Reinaldo passou um mês a conjeturar sobre a culpa de Augusto Gomes e imputando-lhe responsabilidades na morte da atriz Maria Alves. Considerado suspeito, Augusto Gomes é detido na cadeia do Limoeiro.

No início de maio de 1926, Augusto escreveu-lhe. Pediu-lhe que o fosse ver ao Limoeiro. «Até aos condenados à morte lhe é dada assistência». Durante cinco horas, Reinaldo entrevistou Augusto. Notou-lhe as «mãos sapudas, com os polegares curtos, largos na cabeça – mãos de estrangulador».

Anotou-lhe a confissão: «Não me arrependo de a ter morto. Ela enganou-me. Eu tinha o direito de a matar… Cem vidas ela tivesse, cem vidas eu lhe tirava. Só me arrependo de a ter abandonado na via pública».

 

No fim, o palco é de Reinaldo Ferreira, o Repórter X

Em reflexão publicada n’ O Primeiro de Janeiro de 15 de abril de 1926, Reinaldo escreveu uma crónica naturalmente orgulhosa pela sua «descoberta», mas crítica da facilidade com que polícias e jornalistas em Lisboa acreditaram na tese extravagante dos «gravateiros desconhecidos».

«A policia riu-se de mim. Colegas meus acusaram-me de caluniador. Eles conheciam Augusto Gomes. Eu, não».

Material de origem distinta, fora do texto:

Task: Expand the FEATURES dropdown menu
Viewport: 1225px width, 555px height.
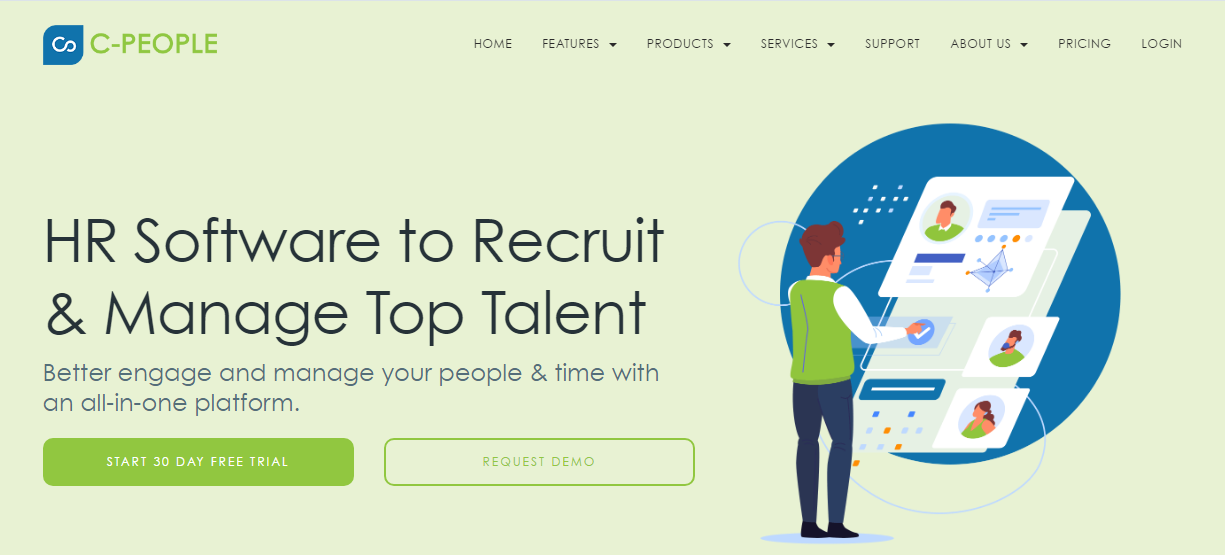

Estávamos em 1935 quando Reinaldo Ferreira morreu precocemente aos 38 anos, após um período de dependência de morfina.

Para a posteridade ficaram as suas estórias que fizeram história. Também no cinema, Reinaldo construiu paralelamente uma carreira. Repórter X Film, era o nome da empresa que fundou, graças ao financiamento do comerciante Joaquim Alves Barbosa. Produziu filmes e documentários dos quais se destacam os filmes Táxi Nº 9297, inspirado na morte de Maria Alves, e Rita ou Rito?.